Tarefa proposta 1 >> Resuma o trecho selecionado em duas frases.
Tarefa proposta 2 >> De acordo com o trecho selecionado, quando a pandemia interrompeu o início das gravações da nova temporada de Sintonia?

Trecho selecionado >>
════════════════════

Assistir Sintonia dói porque série esfrega na cara um Brasil que ninguém quer ver
Segunda temporada da produção é arrasadora ao mostrar desigualdades do país
Publicado em 01/11/2021 às 07:29
Quando a pandemia interrompeu o início das gravações da nova temporada de Sintonia, em março de 2020, parte de público e crítica sentiu o baque, afinal tratava-se da melhor série da Netflix Brasil e o coronavírus colocou em dúvida até o futuro da produção da Kondzilla. Mas a espera valeu à pena e o retorno triunfal da nova leva de episódios, liberados na semana passada, mostrou um crescimento e amadurecimento dos protagonistas Doni (Jottapê), Nando( Christian Malheiros) e Rita (Bruna Mascarenhas), mas dói assistir porque a história mostra um Brasil que ninguém quer ver.

════════════════════

[Entradas de dados coletadas]
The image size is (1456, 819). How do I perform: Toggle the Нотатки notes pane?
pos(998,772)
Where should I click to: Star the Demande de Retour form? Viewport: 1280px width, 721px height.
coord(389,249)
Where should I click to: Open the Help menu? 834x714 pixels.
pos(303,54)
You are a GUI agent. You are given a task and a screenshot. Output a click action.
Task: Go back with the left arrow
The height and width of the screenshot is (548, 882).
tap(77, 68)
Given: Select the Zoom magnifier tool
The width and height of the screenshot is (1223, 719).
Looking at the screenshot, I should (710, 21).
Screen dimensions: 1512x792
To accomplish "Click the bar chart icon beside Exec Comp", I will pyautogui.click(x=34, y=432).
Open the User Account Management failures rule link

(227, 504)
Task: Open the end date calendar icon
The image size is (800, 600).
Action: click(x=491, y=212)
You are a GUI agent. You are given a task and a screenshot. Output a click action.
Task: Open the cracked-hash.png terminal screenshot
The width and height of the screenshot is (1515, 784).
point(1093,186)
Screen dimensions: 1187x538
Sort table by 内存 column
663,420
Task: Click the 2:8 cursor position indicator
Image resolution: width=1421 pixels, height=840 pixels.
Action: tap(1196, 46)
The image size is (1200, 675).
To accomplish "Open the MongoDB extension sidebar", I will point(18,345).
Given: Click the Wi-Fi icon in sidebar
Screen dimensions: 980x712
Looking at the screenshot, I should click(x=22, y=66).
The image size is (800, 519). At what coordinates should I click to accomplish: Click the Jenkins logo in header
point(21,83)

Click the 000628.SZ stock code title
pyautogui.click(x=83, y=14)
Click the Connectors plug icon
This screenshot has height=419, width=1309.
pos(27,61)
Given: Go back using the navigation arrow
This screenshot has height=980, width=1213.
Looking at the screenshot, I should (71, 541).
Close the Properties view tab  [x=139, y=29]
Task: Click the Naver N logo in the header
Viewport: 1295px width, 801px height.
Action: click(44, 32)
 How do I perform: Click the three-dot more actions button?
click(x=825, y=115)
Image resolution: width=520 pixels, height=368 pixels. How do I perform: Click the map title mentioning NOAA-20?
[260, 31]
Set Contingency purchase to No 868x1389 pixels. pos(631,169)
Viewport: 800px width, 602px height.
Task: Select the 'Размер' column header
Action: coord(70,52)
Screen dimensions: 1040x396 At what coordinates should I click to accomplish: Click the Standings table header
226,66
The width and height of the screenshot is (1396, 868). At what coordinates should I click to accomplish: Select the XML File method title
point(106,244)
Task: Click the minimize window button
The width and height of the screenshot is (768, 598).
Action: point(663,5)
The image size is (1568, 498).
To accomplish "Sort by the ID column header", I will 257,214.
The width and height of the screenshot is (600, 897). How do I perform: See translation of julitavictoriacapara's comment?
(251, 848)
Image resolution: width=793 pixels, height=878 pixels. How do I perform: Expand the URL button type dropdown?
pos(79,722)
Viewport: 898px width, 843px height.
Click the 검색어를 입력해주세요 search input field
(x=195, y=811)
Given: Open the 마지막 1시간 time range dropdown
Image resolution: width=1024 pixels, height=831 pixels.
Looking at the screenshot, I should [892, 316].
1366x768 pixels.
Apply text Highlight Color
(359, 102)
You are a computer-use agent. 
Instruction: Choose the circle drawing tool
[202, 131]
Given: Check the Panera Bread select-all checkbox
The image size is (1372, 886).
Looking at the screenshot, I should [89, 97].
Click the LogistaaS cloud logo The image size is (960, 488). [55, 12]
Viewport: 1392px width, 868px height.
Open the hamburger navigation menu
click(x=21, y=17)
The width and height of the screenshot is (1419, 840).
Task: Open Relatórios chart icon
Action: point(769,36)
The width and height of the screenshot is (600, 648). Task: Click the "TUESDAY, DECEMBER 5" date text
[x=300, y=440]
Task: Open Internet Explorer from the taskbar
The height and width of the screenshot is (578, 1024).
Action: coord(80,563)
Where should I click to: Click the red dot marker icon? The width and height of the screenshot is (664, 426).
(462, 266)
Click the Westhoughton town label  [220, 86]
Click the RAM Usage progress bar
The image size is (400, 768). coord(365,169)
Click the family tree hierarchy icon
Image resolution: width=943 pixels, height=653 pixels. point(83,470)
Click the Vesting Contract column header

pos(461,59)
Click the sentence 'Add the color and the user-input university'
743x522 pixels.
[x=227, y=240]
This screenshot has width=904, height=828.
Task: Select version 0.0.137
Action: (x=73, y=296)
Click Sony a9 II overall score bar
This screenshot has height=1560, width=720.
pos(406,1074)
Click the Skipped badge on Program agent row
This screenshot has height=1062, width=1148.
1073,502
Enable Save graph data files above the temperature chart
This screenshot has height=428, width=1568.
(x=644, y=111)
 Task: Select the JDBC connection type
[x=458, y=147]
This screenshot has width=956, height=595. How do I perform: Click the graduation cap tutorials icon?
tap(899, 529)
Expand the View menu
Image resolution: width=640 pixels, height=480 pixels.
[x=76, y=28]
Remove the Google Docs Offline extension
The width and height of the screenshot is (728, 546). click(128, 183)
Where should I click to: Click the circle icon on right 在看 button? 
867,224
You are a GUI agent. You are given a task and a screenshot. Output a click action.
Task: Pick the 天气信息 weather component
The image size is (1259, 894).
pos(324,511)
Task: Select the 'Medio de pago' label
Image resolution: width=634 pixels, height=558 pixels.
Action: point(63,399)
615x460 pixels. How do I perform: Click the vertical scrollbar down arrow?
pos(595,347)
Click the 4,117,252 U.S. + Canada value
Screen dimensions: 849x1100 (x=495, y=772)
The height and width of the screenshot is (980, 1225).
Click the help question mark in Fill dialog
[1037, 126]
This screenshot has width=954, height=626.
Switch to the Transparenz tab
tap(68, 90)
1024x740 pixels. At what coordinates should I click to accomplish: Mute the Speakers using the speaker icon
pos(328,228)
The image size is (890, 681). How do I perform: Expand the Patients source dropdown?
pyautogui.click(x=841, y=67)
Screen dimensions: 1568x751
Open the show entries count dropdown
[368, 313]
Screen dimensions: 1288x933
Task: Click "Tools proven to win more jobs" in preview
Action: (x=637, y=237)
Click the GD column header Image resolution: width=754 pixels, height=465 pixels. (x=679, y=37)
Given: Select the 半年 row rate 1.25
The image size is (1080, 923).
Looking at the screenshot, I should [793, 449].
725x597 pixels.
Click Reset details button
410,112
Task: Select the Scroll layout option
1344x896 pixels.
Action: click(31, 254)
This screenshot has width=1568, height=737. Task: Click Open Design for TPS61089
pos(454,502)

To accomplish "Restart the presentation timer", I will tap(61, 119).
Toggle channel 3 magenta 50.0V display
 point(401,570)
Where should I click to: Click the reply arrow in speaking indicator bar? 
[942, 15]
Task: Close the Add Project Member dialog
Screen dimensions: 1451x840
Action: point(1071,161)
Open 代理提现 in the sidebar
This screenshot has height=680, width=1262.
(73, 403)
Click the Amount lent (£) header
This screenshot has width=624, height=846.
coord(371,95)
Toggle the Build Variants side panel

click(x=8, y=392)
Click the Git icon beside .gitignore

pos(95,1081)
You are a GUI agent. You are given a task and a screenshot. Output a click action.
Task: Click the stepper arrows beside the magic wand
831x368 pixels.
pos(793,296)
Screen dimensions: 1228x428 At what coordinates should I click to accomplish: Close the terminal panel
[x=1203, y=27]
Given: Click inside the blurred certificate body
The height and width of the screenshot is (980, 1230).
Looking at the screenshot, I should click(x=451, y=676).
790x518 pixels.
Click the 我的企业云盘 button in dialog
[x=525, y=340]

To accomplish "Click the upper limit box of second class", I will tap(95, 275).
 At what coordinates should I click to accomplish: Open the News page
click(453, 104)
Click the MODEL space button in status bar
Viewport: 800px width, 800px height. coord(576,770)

════════════════════

Resposta do exercício 1 >> Em março de 2020, a pandemia interrompeu o início das gravações da nova temporada de Sintonia, descrita como a melhor série da Netflix Brasil, e pôs em dúvida até o futuro da produção. Os novos episódios mostram o crescimento e o amadurecimento dos protagonistas Doni, Nando e Rita, mas dói assistir porque a história mostra um Brasil que ninguém quer ver.

Resposta do exercício 2 >> Em março de 2020.